Ex vivo acidic preconditioning enhances bone marrow ckit+ cell therapeutic potential via increased CXCR4 expression.
Eur Heart J
; 34(26): 2007-16, 2013 Jul.
Article
em En
| MEDLINE
| ID: mdl-21784762
AIMS: The chemokine receptor CXCR4 modulates endothelial progenitor cell migration, homing, and differentiation, and plays a key role in cardiovascular regeneration. Here we examined the effect of ex vivo acidic preconditioning (AP) on CXCR4 expression and on the regenerative potential of mouse bone marrow (BM) ckit(+) cells. METHODS AND RESULTS: Acidic preconditioning was achieved by exposing BM ckit(+) cells to hypercarbic acidosis (pH 7.0) for 24 h; control cells were kept at pH 7.4. Acidic preconditioning enhanced CXCR4 and stromal cell-derived factor 1 (SDF-1) mRNA levels, as well as CXCR4 phosphorylation. Acidic preconditioning ability to modulate CXCR4 expression depended on cytosolic calcium [Ca(2+)]i mobilization and on nitric oxide (NO), as determined by [Ca(2+)]i buffering with BAPTA, and by treatment with the NO donor (DETA/NO) and the NO synthase inhibitor (L-NAME).
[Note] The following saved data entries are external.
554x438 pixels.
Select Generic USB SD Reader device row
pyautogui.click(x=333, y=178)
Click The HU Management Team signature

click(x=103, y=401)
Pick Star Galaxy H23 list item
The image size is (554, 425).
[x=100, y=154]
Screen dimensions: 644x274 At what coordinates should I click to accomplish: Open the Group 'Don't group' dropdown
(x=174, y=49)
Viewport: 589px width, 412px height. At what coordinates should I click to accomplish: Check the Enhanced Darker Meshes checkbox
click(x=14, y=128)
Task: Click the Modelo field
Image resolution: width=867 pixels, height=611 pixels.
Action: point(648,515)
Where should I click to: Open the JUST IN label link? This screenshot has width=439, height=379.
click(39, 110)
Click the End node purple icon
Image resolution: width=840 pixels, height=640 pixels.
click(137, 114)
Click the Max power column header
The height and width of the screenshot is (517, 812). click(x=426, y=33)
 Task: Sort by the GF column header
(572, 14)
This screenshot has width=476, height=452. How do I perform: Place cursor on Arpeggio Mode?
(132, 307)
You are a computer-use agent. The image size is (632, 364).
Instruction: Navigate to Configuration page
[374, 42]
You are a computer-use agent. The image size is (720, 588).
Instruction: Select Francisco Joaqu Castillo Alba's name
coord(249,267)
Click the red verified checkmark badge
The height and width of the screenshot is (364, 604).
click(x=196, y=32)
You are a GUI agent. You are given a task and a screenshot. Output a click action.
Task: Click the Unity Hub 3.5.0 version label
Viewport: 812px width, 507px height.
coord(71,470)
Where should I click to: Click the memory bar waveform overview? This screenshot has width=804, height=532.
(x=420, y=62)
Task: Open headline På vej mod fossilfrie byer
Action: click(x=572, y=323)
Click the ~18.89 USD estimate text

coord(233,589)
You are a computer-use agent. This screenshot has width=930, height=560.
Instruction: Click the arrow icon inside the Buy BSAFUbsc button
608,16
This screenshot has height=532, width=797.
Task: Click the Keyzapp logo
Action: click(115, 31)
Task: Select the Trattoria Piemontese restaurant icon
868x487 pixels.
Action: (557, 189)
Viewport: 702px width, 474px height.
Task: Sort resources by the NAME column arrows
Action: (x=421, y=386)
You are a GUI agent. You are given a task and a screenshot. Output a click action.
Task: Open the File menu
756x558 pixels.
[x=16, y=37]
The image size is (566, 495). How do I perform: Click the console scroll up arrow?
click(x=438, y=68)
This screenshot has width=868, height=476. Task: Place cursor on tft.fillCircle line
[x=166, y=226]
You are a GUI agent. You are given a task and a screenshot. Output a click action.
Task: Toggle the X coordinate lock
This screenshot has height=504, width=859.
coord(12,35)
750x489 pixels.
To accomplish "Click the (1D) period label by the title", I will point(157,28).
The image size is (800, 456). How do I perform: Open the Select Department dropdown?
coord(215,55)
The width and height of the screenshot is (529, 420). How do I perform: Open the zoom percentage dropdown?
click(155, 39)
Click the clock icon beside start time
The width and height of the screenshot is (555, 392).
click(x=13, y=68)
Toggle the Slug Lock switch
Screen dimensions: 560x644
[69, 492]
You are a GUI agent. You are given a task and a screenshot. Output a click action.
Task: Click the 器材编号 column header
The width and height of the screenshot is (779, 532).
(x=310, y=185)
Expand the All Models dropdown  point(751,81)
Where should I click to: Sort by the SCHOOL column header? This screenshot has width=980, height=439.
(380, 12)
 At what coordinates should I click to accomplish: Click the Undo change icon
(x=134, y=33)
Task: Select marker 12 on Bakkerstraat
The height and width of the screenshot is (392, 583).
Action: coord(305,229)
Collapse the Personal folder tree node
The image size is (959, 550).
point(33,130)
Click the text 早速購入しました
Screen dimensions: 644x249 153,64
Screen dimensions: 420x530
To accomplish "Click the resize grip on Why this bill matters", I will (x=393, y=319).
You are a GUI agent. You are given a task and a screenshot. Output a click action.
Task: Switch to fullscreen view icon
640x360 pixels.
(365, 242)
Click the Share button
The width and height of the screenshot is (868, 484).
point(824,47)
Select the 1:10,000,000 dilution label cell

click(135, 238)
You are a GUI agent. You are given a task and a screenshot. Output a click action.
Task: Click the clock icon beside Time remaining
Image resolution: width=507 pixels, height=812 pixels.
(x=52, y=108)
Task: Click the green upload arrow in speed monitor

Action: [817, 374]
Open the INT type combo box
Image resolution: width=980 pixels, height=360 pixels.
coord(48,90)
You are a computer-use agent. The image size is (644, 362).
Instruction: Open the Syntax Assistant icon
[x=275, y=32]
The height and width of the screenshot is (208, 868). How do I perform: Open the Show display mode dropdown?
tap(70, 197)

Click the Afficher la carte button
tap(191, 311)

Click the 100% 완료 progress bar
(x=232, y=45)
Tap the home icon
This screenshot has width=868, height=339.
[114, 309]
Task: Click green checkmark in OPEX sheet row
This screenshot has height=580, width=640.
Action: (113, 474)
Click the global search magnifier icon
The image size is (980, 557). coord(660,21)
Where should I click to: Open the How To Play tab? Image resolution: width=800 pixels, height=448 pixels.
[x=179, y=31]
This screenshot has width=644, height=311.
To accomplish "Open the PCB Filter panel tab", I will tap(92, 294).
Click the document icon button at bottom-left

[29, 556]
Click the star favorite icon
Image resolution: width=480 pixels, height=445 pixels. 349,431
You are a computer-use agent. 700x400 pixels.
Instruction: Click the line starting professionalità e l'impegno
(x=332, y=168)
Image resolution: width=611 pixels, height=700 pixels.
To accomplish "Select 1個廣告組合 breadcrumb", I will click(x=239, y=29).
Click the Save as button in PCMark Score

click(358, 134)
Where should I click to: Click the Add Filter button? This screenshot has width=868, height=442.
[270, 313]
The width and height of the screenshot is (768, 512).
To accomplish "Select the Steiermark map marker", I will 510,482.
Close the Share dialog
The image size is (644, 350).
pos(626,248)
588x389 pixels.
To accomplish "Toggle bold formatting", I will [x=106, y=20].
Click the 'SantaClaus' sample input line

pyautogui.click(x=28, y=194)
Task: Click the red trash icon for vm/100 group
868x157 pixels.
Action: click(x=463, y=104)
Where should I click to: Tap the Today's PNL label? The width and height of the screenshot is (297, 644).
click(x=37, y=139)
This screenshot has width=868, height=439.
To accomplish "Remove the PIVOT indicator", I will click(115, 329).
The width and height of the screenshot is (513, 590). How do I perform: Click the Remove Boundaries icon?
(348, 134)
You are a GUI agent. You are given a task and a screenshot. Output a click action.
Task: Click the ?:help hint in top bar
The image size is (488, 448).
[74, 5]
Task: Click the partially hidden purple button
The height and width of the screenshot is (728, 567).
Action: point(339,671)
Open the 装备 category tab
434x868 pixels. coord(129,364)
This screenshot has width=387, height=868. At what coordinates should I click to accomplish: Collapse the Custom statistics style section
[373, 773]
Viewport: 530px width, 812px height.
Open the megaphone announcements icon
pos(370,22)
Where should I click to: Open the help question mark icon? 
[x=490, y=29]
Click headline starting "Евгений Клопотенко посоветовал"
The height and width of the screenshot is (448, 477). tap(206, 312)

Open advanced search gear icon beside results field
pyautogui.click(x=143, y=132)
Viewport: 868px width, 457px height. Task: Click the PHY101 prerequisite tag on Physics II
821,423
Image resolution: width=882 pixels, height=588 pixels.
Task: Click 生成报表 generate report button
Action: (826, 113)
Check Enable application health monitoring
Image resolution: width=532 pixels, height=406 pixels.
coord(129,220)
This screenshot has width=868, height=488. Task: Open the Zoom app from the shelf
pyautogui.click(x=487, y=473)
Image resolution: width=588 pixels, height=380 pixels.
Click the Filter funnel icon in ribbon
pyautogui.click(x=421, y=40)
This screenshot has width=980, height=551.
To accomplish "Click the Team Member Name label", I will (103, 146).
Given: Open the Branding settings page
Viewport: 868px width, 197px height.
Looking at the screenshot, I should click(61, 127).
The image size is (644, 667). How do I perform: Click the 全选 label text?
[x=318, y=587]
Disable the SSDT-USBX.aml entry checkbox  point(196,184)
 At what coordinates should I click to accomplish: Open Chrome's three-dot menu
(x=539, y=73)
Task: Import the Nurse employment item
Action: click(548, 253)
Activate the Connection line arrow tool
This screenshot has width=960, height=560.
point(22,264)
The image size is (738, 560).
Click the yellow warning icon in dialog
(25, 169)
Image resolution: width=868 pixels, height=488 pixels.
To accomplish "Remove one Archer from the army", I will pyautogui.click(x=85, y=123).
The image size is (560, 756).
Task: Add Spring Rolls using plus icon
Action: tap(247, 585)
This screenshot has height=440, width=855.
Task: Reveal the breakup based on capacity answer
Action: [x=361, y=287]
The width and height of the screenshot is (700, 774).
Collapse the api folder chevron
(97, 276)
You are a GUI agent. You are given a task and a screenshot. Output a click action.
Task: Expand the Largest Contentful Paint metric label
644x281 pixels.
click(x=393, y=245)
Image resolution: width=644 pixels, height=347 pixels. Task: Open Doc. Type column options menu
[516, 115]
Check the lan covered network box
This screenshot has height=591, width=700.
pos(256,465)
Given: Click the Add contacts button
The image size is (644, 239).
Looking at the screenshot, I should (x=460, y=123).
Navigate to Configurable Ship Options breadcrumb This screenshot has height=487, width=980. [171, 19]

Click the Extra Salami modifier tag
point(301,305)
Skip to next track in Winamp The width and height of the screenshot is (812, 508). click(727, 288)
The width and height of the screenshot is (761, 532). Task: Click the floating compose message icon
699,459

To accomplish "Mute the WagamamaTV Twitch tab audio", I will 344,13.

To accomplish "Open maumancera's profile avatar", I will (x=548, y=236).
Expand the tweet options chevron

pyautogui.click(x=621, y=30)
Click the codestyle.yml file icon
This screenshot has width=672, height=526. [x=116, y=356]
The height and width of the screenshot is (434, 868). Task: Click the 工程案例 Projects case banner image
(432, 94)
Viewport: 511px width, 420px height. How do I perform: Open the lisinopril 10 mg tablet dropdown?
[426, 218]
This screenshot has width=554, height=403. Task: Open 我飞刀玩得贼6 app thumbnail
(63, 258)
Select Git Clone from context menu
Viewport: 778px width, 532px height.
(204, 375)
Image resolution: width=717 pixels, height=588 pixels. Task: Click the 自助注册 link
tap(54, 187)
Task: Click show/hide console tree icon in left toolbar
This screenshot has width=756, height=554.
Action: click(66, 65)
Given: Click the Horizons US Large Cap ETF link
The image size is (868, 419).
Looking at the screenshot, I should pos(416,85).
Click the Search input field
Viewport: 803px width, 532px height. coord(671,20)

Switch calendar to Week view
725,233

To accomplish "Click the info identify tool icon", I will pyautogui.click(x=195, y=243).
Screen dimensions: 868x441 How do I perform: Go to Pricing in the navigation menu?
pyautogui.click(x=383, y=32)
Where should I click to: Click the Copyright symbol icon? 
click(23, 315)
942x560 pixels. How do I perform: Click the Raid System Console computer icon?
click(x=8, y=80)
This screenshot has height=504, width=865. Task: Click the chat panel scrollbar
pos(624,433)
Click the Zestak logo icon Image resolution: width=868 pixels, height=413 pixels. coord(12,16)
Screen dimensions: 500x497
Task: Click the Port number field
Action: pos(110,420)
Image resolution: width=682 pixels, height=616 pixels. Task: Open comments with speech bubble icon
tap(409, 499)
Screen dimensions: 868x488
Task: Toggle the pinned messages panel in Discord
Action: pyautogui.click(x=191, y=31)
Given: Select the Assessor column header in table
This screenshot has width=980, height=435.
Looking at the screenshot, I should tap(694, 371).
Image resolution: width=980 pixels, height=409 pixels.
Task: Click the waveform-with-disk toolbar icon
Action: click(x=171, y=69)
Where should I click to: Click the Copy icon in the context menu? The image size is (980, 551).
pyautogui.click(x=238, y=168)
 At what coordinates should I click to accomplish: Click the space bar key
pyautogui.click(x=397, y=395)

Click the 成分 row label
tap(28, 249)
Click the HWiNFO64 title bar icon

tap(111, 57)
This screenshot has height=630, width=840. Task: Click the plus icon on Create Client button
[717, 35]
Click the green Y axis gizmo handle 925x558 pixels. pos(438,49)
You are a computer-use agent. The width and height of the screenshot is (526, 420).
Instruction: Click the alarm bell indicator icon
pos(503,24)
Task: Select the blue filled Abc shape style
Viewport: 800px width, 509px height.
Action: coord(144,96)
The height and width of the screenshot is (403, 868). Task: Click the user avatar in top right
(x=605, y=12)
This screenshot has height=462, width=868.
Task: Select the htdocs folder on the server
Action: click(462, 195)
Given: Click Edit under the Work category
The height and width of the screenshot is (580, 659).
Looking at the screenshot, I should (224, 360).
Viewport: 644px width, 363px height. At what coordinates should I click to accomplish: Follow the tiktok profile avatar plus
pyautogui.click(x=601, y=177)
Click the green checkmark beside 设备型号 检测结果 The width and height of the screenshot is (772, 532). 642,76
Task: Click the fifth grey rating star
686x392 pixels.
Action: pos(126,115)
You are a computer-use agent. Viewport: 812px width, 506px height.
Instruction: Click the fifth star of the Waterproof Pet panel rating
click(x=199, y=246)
Further, AP increased SDF-1-driven chemotaxis, transendothelial migration, and differentiation toward the endothelial lineage in vitro. In a mouse model of hindlimb ischaemia, control and AP ckit(+) cells were transplanted into the ischaemic muscle; AP cells accelerated blood flow recovery, increased capillary, and arteriole number as well as the number of regenerating muscle fibres vs. control. These effects were abolished by treating AP cells with L-NAME. CONCLUSION: Acidic preconditioning represents a novel strategy to enhance BM ckit(+) cell therapeutic potential via NO-dependent increase in CXCR4 expression.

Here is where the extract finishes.